Natural Sciences Tripos
- Type: Bachelor of Arts (BA) degree; Master of Science (MSci) degree;
- Skills tested: Natural science
- Year started: 1851
- Duration: 3 (BA) or 4 (BA + MSci) years
- Regions: University of Cambridge language
- based on: Tripos
- Website: www.natsci.tripos.cam.ac.uk

= Natural Sciences Tripos =

Teaching framework at Cambridge University

The Natural Sciences Tripos is the framework within which most of the science at the University of Cambridge is taught. The tripos includes a wide range of natural sciences from physics, astronomy, and geoscience, to chemistry and biology, which are taught alongside the history and philosophy of science. The tripos covers several courses which form the University of Cambridge system of Tripos. It is known for its broad range of study in the first year, in which students cannot study just one discipline, but instead must choose three courses in different areas of the natural sciences and one in mathematics. As is traditional at Cambridge, the degree awarded after Part II (three years of study) is a Bachelor of Arts (BA). A Master of Natural Sciences degree (MSci) is available to those who take the optional Part III (one further year). It was started in the 19th century.

==Teaching==
Teaching is carried out by 16 different departments. Subjects offered in Part IA in 2024 are Biology of Cells, Chemistry, Evolution and Behaviour, Earth Sciences, Materials Science, Physics, Physiology of Organisms, and three Mathematics options; students must take three experimental subjects and one mathematics course. There are three options for the compulsory mathematics element in IA: "Mathematics A", "Mathematics B" and "Mathematical Biology". From 2020, Computer Science was removed as an option in the natural sciences course.

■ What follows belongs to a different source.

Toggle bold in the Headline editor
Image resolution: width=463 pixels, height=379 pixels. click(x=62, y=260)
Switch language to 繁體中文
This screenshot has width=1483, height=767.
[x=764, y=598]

Students specialize further in the second year (Part IB) of their Tripos, taking three subjects from a choice of twenty, and completely in their third year (Part II) in, for example, genetics or astrophysics, although general third year courses do exist – Biomedical and Biological Sciences for biologists and Physical Sciences for chemists, physicists, etc. Fourth year options (Part III) are available in a number of subjects, and usually have an entry requirement of obtaining a 2:1 or a First in second year Tripos Examinations, and is applied for before the commencement of the third year. As of 2025, options with an available Part III option are: Astrophysics, Biochemistry, Chemistry, Earth Sciences, Materials Science, Experimental and Theoretical Physics, History and Philosophy of Science, Systems Biology and Quantitative Climate and Environmental Science (QCES). As of 2025 the tripos is delivered by many different departments including:
- The Department of Chemistry
- The Department of Genetics
- The Department of Physics
- The Institute of Astronomy
- The Department of Biochemistry
- The Department of Pharmacology
- The Department of Pathology
- The Department of Plant Sciences
- The Department of Physiology, Development and Neuroscience
- The Department of Zoology
- The Department of Psychology
- The Department of Earth Sciences
- The Department of Materials Science and Metallurgy
- The Department of History and Philosophy of Science

==Motivation==
The University of Cambridge believes that their course's generalisation, rather than specialisation, gives their students an advantage. First, it allows students to experience subjects at university level before specialising. Second, many modern sciences exist at the boundaries of traditional disciplines, for example, applying methods from a different discipline. Third, this structure allows other scientific subjects, such as Mathematics (traditionally a very strong subject at Cambridge), Medicine and the History and Philosophy of Science, (and previously Computer sciences before it had been removed for 2020 entry) to link with the Natural Sciences Tripos so that once, say, the two-year Part I of the Medical Sciences tripos has been completed, one can specialise in another biological science in Part II during one's third year, and still come out with a science degree specialised enough to move into postgraduate studies, such as a PhD.

==Student enrolment==
As a result of this structure, the Natural Sciences Tripos has by far the greatest number of students of any Tripos. Undergraduates who are reading for the Natural Sciences Tripos in order to gain their degrees are colloquially known in University slang as NatScis (pronounced "Nat-Ski's"), being broadly nicknamed physical science ('phys') or biological science ('bio') NatScis, according to their course choices. (Of course, many students choose both physical and biological options in first year.) The split tends to be about 50:50 between the physical and biological sciences.

In 2026, 2644 students applied and 576 were admitted to the Natural Sciences Tripos.

In order to be accepted to study on the Natural Sciences course, students must sit the ESAT (Engineering and Science Admissions Test) exam in the year of their application. This is a test required by Cambridge to assess their candidates.